Evening, 13 Loshis, 2720
Tsoya’tezuq, Three Flowers District
Aremu tried to picture it again: Tom in the midst of the dunes, swaying on the back of a camel, with sheets of rain falling in the distance. He found it a little easier this time, if no less strange. He wanted to ask, he found; they’d spoken of the scars but not the rest of it, not the faded bruise on Tom’s cheek, now gone entirely, which he’d kissed around the edges of, teasing and light, like he might have once.

“I don’t know that you’d want to,” Aremu said with a smile when Tom spoke of a storm on an airship; it was the other man’s white-knuckle grip he thought of then. He thought, too, of Tom lying on his back on the Uccello di Hurte, feet crossed at the ankles, hands together on his chest, staring intently up at the stars and reciting poetry snatched away by the wind. Now, the image made him smile, just a little more.

“She’s well,” Aremu grinned. “She was worried I wouldn’t have enough to eat in Thul Ka; she threatened to feed me twice as much as usual before I came.”

You didn’t meet her family, Aremu wanted to say. He realized with an odd jolt it wasn’t entirely correct; he remembered, still, dragging himself up the stairs with his arm over Ulofo’s shoulders, Ahura’s husband half lifting him up each step. It was a hazy sort of memory, not as clear as the sharp images of Tom’s mind, and it came with an odd wave of remembered despair mingled with horror.

Just now, with Tom’s hand lightly atop his, and the feeling of his warm leg beneath Aremu’s hand, it didn’t quite fit; he couldn’t place it.

He could have said it all the same; he found the edges of it, as it to pry them up. Ahura’s family is well, too, he might have said; they didn’t flood in the storm, they’re raised up enough that they were safe, and no trees fell too close to them. You remember Ulofo – there’s her daughter Apadha, a widow, and her grandson Efere, who turned four last year. He didn’t remember how Ulofo must have looked at Tom; he could imagine. He didn’t know if it was tender; he didn’t want to press, not here, not now.
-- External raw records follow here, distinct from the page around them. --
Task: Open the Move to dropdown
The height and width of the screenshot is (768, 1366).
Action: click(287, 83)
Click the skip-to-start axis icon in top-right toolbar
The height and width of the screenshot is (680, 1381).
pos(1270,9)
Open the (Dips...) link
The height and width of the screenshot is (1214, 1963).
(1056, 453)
His thumb stroked, gently, along the top of Tom’s legs; his fingers were curled around to the inside of his thigh, low down close to his knee.
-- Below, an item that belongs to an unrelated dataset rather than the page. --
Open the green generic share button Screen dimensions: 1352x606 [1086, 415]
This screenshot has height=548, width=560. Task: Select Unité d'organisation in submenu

Aremu shifted a little, thoughtfully, when Tom asked if he missed the isles. He was smiling, still, his hand on Tom’s leg. “It’s good to be away, I think,” Aremu said, glancing up at Tom. “But I do miss it. There, I only get lost when I want to. It’s not for me to choose, here, always, but perhaps that's not such a bad thing,” his head shook, ever so slightly; his smile went a little crooked at the end, though it was no less tender.

Aremu shifted. Would you want to come visit again? Someday? He wanted to ask; he couldn’t quite find the courage. What do you think of, Tom, when you think of the isles? It is the beach and the drifting dzum’ulsa petals? Is it the cliffside and the water below sparkling in the morning sun? Is it the mangroves, thick with vines and flowers?

You could, he wanted to say; surely you could. It would be easy there, Tom; there are days when even Ahura doesn’t stop by, this time of year. Just us, the beach and the stars; would you want that?

“Which do you prefer so far?” Aremu asked instead, not sure in the least what answer he wanted. Thul Ka, he thought, surely; even he would probably have answered so, though perhaps it was only because he didn’t know what truth was.